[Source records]
- - -
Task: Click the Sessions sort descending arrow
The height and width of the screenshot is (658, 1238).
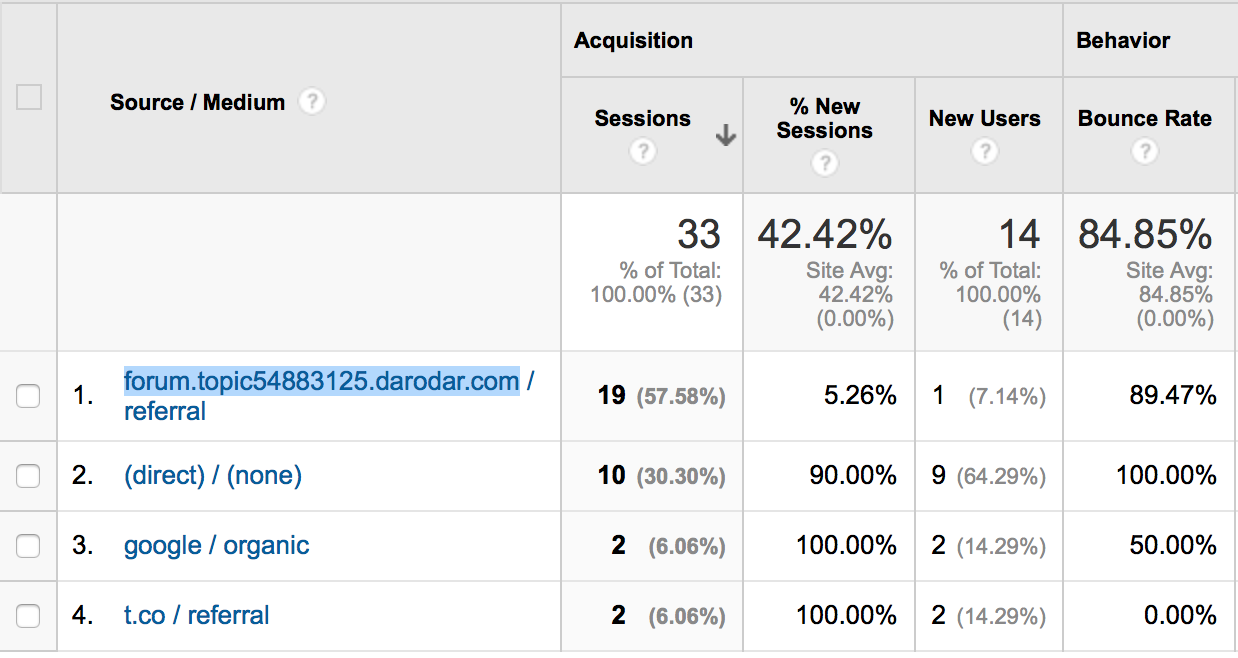Action: pyautogui.click(x=726, y=137)
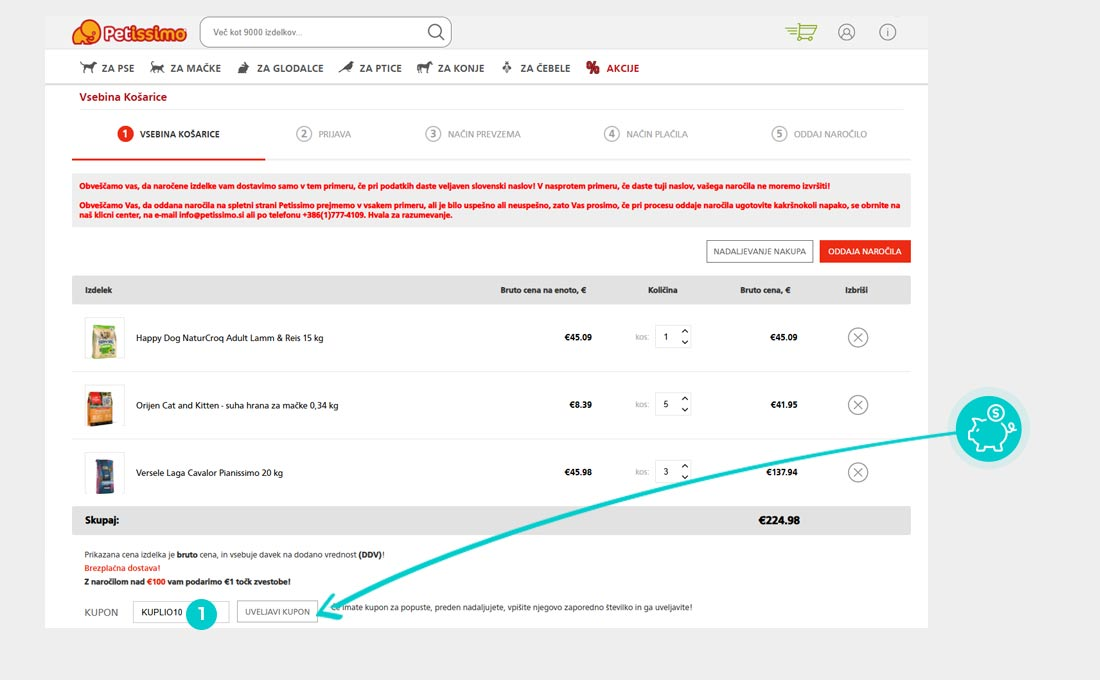Select the NAČIN PLAČILA step tab
Image resolution: width=1100 pixels, height=680 pixels.
[646, 134]
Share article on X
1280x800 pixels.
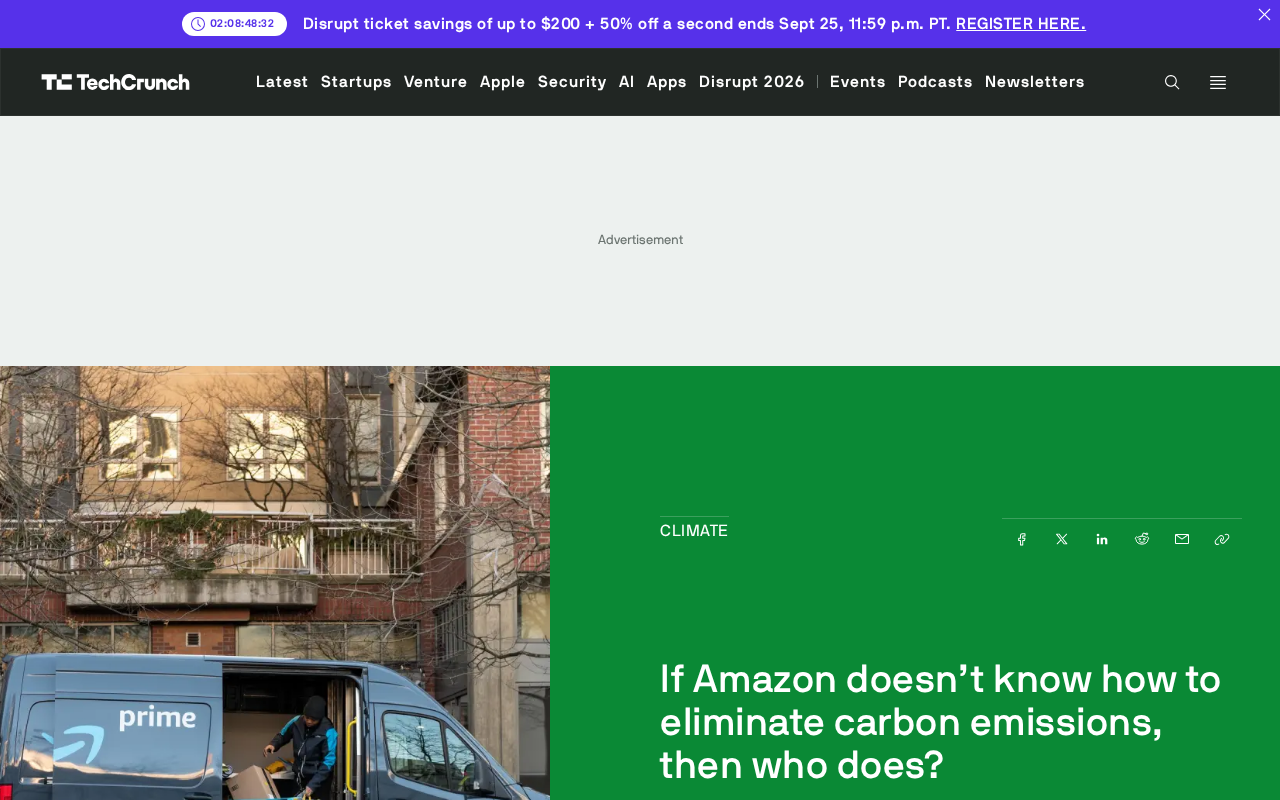click(x=1062, y=539)
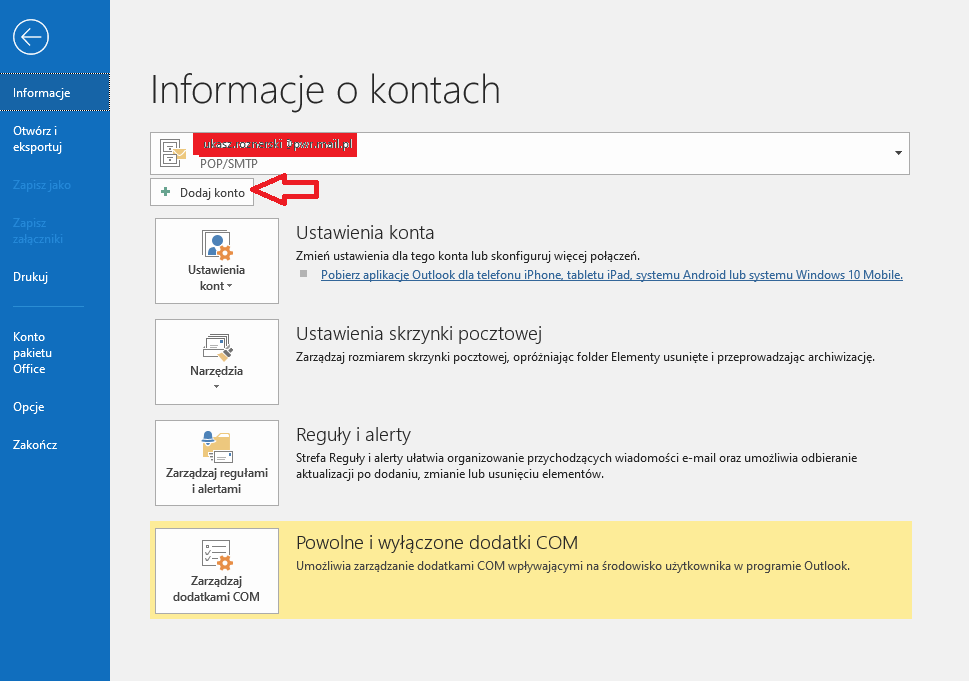This screenshot has width=969, height=681.
Task: Follow the Pobierz aplikację Outlook link
Action: point(611,275)

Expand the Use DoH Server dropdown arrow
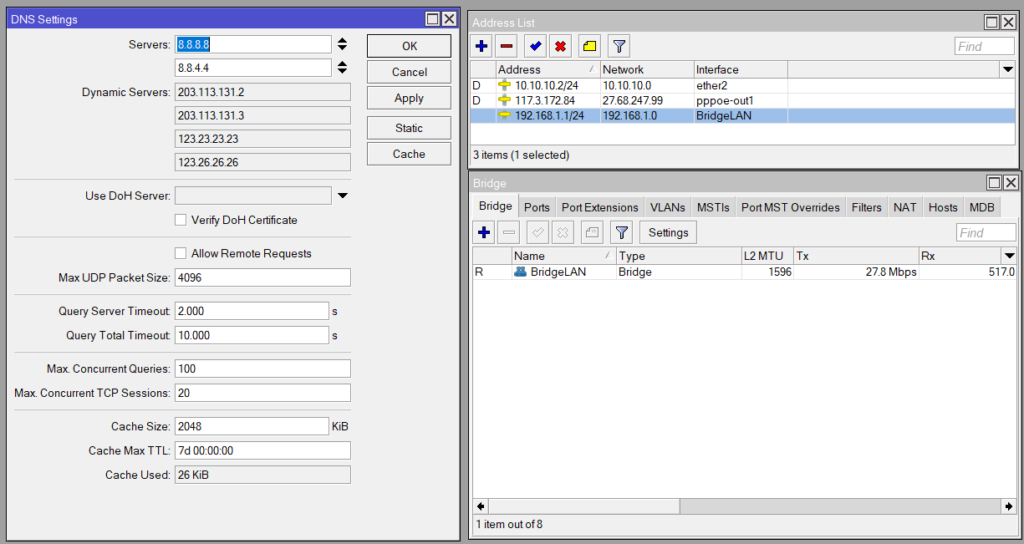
- - -
What to do » Each line of the records that contains the string "arrow" must be copied.

Response area »
Task: Click the Sessions sort descending arrow
Expand the Use DoH Server dropdown arrow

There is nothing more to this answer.